On 26 September 1983, Petrov was covering a night shift for a colleague when scanners identified what appeared to be a US nuclear missile approaching the USSR. Instead of reporting this up the chain of command, Petrov was intrigued as to why the US would launch a single missile, rather than the thousands it had at its disposal. He also knew that the alert system was relatively new and didn’t trust it, even as four more ‘missiles’ appeared. Next came the longest 17 minutes of Petrov’s life - the time it would take for the first missile to detonate.
Of course, you are reading this now because Petrov was right to trust his gut. The ‘missiles’ were actually sunlight reflecting off some high altitude clouds over a US nuclear base. The USSR did not launch a nuclear retaliation. Had another - less considered - duty officer been on shift, billions would likely have perished.

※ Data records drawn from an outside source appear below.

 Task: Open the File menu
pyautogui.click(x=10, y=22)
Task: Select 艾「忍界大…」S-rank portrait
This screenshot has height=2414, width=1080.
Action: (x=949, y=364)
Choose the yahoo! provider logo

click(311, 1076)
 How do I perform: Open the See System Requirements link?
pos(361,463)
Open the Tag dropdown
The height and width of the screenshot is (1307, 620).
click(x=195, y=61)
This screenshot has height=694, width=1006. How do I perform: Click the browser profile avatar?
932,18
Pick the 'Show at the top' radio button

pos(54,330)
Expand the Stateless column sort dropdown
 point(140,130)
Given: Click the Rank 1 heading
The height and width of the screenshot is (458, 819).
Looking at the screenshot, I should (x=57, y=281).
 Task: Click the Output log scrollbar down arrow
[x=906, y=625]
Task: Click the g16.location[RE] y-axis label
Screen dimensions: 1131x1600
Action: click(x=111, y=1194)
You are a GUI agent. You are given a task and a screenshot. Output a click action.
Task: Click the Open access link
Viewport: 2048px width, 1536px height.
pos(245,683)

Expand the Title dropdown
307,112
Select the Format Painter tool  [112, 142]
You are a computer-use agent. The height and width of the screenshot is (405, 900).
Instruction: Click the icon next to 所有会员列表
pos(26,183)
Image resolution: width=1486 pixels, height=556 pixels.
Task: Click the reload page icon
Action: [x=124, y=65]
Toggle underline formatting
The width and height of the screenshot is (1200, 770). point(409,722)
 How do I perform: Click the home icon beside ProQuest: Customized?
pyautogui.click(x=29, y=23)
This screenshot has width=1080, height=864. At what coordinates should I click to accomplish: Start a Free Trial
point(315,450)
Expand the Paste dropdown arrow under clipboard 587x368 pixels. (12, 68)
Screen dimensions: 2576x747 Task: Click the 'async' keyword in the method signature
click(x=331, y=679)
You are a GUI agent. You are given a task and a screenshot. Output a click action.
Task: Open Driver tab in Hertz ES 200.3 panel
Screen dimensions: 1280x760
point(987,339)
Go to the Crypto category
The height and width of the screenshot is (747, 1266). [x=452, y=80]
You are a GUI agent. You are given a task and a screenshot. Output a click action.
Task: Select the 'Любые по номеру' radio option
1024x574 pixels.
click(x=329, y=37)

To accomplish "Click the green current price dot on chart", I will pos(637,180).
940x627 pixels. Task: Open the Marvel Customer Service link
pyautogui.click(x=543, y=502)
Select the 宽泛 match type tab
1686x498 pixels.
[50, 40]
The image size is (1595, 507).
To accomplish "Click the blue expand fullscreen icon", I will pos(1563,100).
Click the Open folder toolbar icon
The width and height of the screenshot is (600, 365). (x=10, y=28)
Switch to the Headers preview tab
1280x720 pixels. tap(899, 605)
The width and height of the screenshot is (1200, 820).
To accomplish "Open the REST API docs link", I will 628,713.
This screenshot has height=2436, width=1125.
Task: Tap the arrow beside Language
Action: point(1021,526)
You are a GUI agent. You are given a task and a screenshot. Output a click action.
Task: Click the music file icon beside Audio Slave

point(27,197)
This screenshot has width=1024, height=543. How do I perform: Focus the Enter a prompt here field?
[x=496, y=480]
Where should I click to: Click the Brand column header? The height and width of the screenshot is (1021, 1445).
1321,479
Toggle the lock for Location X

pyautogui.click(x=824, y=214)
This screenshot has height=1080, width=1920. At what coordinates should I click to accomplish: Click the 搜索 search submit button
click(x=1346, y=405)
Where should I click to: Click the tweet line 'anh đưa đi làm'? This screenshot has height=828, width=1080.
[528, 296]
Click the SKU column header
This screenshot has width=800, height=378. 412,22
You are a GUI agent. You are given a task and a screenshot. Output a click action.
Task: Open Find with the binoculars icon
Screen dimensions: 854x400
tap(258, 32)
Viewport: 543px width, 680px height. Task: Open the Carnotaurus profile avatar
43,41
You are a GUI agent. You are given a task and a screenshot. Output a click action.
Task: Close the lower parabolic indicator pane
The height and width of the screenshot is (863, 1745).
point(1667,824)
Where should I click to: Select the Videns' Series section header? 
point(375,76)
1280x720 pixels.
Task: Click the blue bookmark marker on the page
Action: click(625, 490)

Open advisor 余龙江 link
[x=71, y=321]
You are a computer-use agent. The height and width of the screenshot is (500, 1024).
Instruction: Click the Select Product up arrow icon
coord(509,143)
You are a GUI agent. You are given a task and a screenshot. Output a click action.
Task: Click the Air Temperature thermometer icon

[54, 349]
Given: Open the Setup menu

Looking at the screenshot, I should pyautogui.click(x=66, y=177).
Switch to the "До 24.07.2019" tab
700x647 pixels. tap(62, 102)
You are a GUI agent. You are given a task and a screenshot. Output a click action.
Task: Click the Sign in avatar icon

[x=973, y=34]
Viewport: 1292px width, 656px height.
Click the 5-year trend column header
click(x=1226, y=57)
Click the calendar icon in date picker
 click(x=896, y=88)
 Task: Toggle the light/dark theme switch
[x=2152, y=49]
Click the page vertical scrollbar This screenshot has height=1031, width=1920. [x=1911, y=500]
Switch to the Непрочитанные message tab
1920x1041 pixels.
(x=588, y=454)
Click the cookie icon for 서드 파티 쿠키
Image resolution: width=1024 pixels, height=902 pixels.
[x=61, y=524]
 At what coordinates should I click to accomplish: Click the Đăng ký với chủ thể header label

Unlike Midgley, Petrov was all too aware of the influence of his action, but was unable to even tell his wife. He was shuffled out of the military in mid-1984 for ‘failing to file the correct paperwork.’ His actions only came to light after the collapse of the USSR.
Prior to his death in 2017, Petrov said that he was ‘just doing his job.’ Some Midgley defenders say that he was ‘just doing his job’ too. As I sit here, ‘just doing my job,’ I am sure that, while Global Cement is the world’s most widely-read cement magazine, its impact is nothing like that of these two men... Thank goodness!